I'm sorry your parents treated you that way. They should have nurtured and protected your sensitive nature. Stopping antidepressants is hard. There are some pretty helpful herbs and supplements you might try if you haven't already. Tryptophan is great, it's a precursor to serotonin. L-theanine and magnesium glycinate are both calming and help with sleep. Saffron also has antidepressant qualities and good research behind it. Obviously do your research to make sure anything like that is safe for you. Hope you're able to taper off smoothly and start being more of your authentic self!

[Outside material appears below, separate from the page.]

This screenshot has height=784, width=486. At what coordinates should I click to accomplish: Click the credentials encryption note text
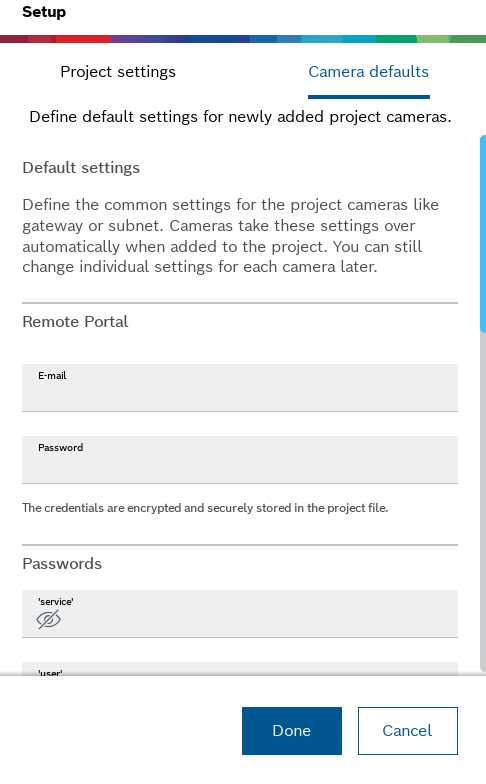205,508
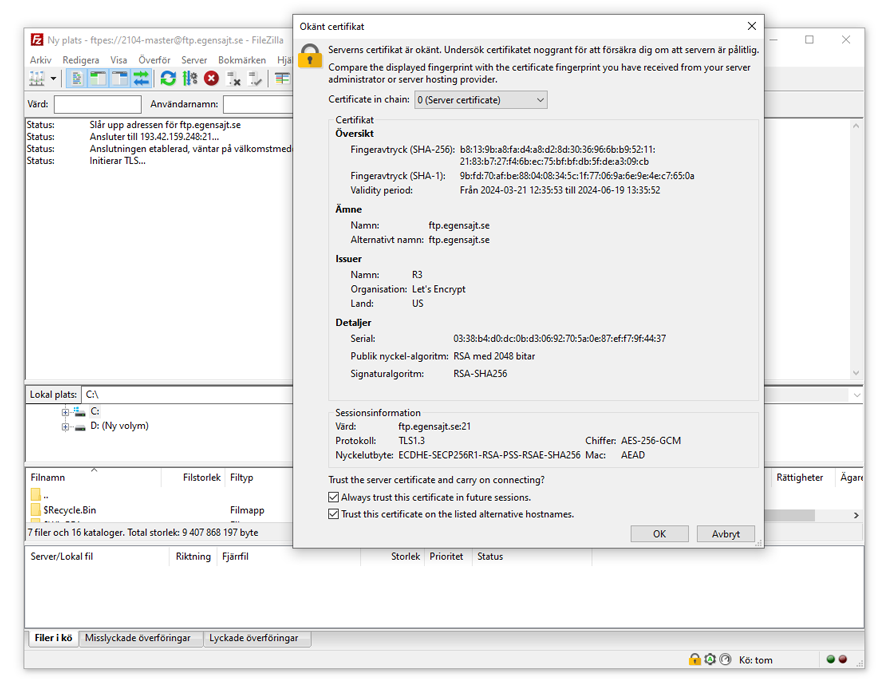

Masking as dangerous for health - VERY, chronic illnesses are already easily missed and if you're hiding part or most of yourself for the comfort and nonchalance of other people, there's a very real probability that you'll dismiss your own health signals because you're so accustomed to ignoring your own feelings, doctors already do that enough without helping them dismiss or diminish your well being, and if you TRAIN yourself to diminish yourself then you're going to struggle to present yourself authentically to your doctor so they can see what's wrong, and health is nothing to futz around with.
"you say I'm too sensitive? Well yes. Yes I am. And I hate it. I hate how intense the sunlight feels when I step outside. I hate how the noise in public spaces makes it hare to concentrate on what you are saying. I hate how hard it is for me to adapt to sudden changes.
I KNOW I'm sensitive, and I wish I could switch it off, but that's not how it works."
Misconception number 20: We are not the best
Hehehehehehe
I remember seeing a video about autistic empathy. It explained that what allists and autists call empathy is different. When an allist feels down, they need someone to boost their ego, and another allist seeing that would do just that. If an autist sees this, they may start telling their own stories, and that wouldn't satisfy the allist. And vice versa, if an allist sees an autist feel down, the former may tell the latter empty words that would cheer them up if they also were an allist, but that hurts the autist even more. The autist would prefer if the other person told them their own stories, as autists do
I’ve been getting a lot of number 17 “we’re all a little bit Autistic”. I hate when people say that. I’m trying to process my recent later in life diagnosis as well as the diagnosis of my children and it’s such an invalidating thing for someone to say this.
I recently discovered that psycholgy - and other human sciences use the term "cognitive empathy" which quite misleading: It meands the ability to read other peoples feelings and emotions from facial expretions, not ability to FEEL empathy. These seem to have fused in many peoples minds even though the ability to feel empathy does not depend on ability to read facial expretions...
Something that blew my mind was when I told my (much older than me) sister that I was autistic, is that she acted very agitated and in disbelief, because, “well, you’re certainly not like the kids I work with at school!” She was an aide, and some of those autistic kids were nonverbal, etc. She freaking WORKED with autistic kids and didn’t understand that there was varying degrees? I have struggled my entire life, been considered a misfit and a weirdo by my own birth family, had trouble going to school, holding a job, and haven’t worked in several years, and she and the rest of my birth family refuse to accept me. Heck, my sister even caught me stimming when I was a kid and she was a teenager. I would try to hide it. I noticed her looking at me with a hateful expression, and she said, “what in the HELL are you doing!?” I was embarrassed and had no answer, because I didn’t know what I was doing. I ended up going no contact with my birth family earlier this year. It got so bad that I had a heart attack and they ignored me. Thank God for my wife, kids, and dog.